Die Grundidee fasziniert, wird aber hektisch und wenig variierend umgesetzt.

Die Akteure kommen und verschwinden wie in Alfred Schnitzlers “Reigen”, einer nach dem andern, schlenkern ihre Aktenköfferchen und sagen den Hofmannsthalschen Text mehr oder weniger auf. Er geht unter.

Szenenbilder: © 2011 THEATER WILLY PRAML, Frankfurt am Main; Fotos: Seweryn Zelazny

Michael Weber als Jedermann gibt sich aalglatt, oberflächlich, die ständige After-Work-Stimmung lässt ihm aber keine Chance, die Rolle zu vertiefen. Dann in der Stunde des Todes, bei der Suche nach Gefährten, die ihn ins Jenseits begleiten sollen, ist er aggressiv, verzweifelt, wütend und schliesslich geläutert. Sein Spiel gewinnt Konturen. Ebenso Birgit Heuser: als Buhlschaft ohne erotische Momente, verkörpert sie nun Jedermanns erbärmlich anzusehende “Werke”. Da ist sie gut, und Jedermann, dem seine Buhlschaft gleichgültig schien, verliebt sich geradezu in die Werke und wirbt zärtlich um sie.

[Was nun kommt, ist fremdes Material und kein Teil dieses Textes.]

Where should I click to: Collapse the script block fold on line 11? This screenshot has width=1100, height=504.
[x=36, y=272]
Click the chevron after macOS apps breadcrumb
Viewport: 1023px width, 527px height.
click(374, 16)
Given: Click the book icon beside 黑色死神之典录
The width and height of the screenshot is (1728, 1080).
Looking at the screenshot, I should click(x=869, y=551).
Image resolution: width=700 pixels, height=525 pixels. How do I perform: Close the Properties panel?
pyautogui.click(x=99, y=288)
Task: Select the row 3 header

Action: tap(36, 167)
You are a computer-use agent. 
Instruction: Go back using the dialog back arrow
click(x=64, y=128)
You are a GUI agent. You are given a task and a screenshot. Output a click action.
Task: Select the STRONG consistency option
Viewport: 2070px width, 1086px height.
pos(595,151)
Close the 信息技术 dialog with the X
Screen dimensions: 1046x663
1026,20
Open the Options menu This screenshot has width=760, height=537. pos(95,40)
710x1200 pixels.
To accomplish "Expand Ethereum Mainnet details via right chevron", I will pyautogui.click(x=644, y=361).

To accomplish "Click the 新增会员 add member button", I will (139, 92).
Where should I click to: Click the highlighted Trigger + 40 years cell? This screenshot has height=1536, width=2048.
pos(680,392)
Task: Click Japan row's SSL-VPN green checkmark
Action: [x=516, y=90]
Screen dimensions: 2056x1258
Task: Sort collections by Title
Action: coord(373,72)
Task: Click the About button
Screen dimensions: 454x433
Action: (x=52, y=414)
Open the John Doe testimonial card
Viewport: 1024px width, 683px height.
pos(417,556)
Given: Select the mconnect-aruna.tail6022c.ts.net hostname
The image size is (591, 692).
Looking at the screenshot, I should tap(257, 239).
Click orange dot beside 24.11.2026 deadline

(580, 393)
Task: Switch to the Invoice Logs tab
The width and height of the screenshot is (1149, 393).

Der Tod als Frau und Mann: sie im schwarzen Paillettenkleid und er als Sensen-Mann im weißen Frack. Von Anfang begleiten sie das Geschehen tanzend und schreitend. Das sind eindrückliche Momente der Praml’schen Inszenierung mit ihrem Schwerpunkt: Mensch, denke dass du sterblich bist.

Grossartig die Szene des Todespaares, wenn jeder der Gäste die Zwischentexte von Bret Easton Ellis, Michel Houellebecq, Philipp Roth, Andy Wahrhol und Christoph Schlingensief sprechen und der Tod Grimassen schneidend beziehungsweise die Sense schwingend daneben agiert. In glitzernder schwarzer langer Abendrobe, die Haare durch einen Turban gebändigt, verleiht Andreina Conti (alias Andreina Coatto) dieser Rolle unglaubliche schauspielerische Augenblicke. Als Gerichtsrat Walter hat sie schon in “Der Zerbrochene Krug” auf sich aufmerksam gemacht. Ausdrucksstark ihr Compagnon Andreas Bach.

Die Idee, Musik einzusetzen, überzeugt. Aber auch, wenn sie am Mischpult durch Gregor Praml und Jakob Rullhusen grossartig realisiert wurde, es ist zuviel Musik. Die ganze Zeit wummert ein Bass. Besinnung dann, wenn der Club-Sound von Wolfgang Amadeus Mozarts “Requiem” – Fragmenten durchbrochen wird. Da gibt es Emotionen.

Fremd bleibt des Teufels Auftritt ganz zum Schluss: Die ganze Zeit hat er sich nicht blicken lassen, genauso wenig wie Gott, der nur zu Beginn durchs Ensemble sagen lässt: “Mag länger das nit ertragen, dass alle Kreatur gegen mich, ihr Herz verhärtet böslich …”. Es war konsequent, beide nicht auftreten zu lassen. Nun doch noch der Teufel in Person von Willy Praml in knallrotem Strassenanzug, spitze Teufelshörner auf dem Kopf: das war überflüssig, denn drei Stunden lang, zu lang, ging es ja um ihn, und um die Eigenschaft, die er den Menschen ständig schmackhaft macht: Gier.

Alles in allem aber: eine aussergewöhnliche Inszenierung à la Praml, die nicht verpasst werden sollte. Viele im Publikum waren begeistert.

Das Premierenpublikum fordert viele “Vorhänge” (Fotos: Renate Feyerbacher)

Weitere Aufführungen im August und September2011 im Theater Willy Praml Frankfurt am Main.